### Goal of the exercise
Change "highlighted" to "selected" in everything from the first row down to the row containing "pos(335,301)", and write those rows out again with nothing else altered.

### Records supplied
------

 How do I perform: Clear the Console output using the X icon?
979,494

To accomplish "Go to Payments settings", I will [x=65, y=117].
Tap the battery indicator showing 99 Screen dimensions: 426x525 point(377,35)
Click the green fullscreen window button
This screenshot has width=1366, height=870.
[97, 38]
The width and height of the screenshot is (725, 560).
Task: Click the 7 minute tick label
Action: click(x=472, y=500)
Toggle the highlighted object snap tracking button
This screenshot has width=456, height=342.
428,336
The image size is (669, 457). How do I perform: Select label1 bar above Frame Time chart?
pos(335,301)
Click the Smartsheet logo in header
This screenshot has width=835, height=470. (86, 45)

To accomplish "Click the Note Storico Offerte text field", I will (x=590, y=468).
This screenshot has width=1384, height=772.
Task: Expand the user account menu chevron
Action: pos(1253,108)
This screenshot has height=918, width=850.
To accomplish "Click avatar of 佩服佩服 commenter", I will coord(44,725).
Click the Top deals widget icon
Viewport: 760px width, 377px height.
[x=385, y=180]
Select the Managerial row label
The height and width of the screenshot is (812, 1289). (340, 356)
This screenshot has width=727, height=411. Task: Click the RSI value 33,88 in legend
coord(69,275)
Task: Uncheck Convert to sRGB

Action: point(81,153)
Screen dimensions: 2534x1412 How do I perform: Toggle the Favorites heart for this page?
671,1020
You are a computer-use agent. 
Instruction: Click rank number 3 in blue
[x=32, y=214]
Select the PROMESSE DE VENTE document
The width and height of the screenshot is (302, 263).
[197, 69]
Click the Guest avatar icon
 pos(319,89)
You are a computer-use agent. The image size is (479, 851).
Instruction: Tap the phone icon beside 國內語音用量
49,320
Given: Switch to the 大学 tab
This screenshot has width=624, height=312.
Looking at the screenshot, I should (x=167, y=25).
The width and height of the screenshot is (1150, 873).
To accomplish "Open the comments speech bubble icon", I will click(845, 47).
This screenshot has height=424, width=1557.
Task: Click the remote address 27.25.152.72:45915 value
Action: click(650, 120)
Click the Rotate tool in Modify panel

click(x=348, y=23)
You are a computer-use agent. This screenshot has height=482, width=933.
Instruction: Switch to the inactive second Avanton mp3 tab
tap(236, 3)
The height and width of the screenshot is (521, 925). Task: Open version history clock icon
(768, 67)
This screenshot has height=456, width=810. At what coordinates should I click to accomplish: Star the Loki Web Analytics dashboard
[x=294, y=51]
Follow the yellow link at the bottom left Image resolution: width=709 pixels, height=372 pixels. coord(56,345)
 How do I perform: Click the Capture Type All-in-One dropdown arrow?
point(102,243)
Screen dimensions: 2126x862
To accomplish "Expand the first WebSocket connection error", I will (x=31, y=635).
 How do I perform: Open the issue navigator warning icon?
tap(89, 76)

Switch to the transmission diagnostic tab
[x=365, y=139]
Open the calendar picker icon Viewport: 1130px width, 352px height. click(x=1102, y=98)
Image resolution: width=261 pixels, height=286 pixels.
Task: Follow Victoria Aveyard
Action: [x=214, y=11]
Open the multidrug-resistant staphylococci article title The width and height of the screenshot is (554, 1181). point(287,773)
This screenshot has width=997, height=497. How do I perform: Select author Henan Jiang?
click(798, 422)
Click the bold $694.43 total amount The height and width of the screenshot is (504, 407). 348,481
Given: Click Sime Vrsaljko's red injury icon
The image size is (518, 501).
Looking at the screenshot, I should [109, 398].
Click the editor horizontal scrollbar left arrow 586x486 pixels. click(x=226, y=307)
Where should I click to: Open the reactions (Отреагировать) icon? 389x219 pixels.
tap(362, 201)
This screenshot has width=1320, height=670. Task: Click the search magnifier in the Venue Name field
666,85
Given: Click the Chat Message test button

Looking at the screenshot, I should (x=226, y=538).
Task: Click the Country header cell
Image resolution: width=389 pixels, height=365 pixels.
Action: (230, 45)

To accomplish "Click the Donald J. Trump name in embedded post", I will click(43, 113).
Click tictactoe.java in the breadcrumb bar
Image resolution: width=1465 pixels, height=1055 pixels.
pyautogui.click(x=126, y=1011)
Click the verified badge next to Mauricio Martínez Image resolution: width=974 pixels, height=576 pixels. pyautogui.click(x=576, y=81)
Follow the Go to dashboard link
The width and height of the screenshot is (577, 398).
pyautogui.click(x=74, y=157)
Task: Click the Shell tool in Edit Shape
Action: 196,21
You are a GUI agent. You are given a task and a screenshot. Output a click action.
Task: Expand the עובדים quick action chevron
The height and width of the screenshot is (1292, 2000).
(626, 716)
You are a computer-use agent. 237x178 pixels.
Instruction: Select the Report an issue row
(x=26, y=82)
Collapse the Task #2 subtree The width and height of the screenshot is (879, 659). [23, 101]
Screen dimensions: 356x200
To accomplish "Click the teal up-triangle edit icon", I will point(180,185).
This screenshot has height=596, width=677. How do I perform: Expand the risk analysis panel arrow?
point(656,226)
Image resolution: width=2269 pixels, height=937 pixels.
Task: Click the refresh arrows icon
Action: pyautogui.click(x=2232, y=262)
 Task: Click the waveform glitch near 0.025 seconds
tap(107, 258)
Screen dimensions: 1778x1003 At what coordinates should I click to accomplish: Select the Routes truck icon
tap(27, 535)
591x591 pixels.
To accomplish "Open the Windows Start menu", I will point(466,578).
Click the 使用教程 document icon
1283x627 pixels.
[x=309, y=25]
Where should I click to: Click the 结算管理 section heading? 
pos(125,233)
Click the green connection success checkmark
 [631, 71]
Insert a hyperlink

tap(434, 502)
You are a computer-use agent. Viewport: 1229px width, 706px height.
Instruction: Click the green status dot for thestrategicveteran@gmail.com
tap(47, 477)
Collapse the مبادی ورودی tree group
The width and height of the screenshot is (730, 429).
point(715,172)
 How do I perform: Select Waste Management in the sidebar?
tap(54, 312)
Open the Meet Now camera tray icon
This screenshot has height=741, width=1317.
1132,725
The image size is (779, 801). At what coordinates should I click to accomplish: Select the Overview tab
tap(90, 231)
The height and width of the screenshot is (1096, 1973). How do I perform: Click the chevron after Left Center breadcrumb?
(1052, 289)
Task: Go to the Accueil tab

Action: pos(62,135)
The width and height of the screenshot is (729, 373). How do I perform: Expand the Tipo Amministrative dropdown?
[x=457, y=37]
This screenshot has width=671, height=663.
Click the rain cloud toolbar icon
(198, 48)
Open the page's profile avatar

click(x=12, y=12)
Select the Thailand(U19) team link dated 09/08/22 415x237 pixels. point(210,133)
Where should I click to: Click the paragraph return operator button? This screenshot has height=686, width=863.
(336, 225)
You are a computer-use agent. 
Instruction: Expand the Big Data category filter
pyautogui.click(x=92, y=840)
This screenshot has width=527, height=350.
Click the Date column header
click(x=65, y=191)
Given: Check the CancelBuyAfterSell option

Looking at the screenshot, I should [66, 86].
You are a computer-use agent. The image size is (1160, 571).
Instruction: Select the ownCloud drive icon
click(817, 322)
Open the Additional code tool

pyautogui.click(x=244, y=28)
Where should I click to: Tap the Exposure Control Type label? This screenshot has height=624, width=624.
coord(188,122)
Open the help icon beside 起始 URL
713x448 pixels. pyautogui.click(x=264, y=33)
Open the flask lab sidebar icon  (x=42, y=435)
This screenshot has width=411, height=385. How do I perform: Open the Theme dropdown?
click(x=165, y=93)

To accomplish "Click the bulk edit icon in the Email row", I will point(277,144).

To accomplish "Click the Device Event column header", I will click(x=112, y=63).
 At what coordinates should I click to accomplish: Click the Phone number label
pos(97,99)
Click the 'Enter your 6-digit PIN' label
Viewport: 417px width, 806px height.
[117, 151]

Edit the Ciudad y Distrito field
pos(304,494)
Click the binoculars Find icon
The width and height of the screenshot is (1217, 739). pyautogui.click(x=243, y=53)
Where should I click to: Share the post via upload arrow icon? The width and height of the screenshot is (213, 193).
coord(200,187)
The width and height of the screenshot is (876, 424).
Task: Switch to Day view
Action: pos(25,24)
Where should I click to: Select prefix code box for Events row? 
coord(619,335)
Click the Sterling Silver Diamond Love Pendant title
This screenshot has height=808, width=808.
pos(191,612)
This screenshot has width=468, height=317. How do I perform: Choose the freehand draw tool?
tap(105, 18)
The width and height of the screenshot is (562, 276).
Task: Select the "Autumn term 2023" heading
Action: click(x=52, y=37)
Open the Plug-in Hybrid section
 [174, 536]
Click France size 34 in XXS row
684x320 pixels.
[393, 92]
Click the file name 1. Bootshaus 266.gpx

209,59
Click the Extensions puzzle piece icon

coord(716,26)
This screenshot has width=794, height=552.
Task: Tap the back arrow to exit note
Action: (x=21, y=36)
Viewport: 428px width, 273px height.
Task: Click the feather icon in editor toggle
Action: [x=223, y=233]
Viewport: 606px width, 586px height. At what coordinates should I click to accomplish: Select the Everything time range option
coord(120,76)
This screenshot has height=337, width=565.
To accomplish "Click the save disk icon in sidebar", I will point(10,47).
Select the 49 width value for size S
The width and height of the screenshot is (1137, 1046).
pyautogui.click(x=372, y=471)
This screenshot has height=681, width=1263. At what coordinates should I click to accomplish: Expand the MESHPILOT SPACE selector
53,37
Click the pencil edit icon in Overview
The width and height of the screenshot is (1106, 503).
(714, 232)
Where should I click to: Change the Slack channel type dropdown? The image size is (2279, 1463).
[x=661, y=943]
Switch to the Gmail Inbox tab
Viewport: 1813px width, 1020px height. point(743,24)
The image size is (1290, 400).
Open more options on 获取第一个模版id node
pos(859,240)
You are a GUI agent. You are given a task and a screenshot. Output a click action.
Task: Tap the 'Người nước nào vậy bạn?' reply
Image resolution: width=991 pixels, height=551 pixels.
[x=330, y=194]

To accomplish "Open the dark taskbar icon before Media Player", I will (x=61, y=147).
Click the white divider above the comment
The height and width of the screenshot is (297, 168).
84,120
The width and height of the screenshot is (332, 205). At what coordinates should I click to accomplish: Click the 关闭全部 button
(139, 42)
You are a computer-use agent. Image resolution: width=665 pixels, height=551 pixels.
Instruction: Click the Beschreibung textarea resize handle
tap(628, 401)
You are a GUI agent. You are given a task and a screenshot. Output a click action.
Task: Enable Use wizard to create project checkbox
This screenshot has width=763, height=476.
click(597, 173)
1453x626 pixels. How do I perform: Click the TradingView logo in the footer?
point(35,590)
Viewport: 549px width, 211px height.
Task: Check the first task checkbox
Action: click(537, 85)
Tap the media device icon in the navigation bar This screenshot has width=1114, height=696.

------

### Result of the task
 How do I perform: Clear the Console output using the X icon?
979,494

To accomplish "Go to Payments settings", I will [x=65, y=117].
Tap the battery indicator showing 99 Screen dimensions: 426x525 point(377,35)
Click the green fullscreen window button
This screenshot has width=1366, height=870.
[97, 38]
The width and height of the screenshot is (725, 560).
Task: Click the 7 minute tick label
Action: click(x=472, y=500)
Toggle the selected object snap tracking button
This screenshot has width=456, height=342.
428,336
The image size is (669, 457). How do I perform: Select label1 bar above Frame Time chart?
pos(335,301)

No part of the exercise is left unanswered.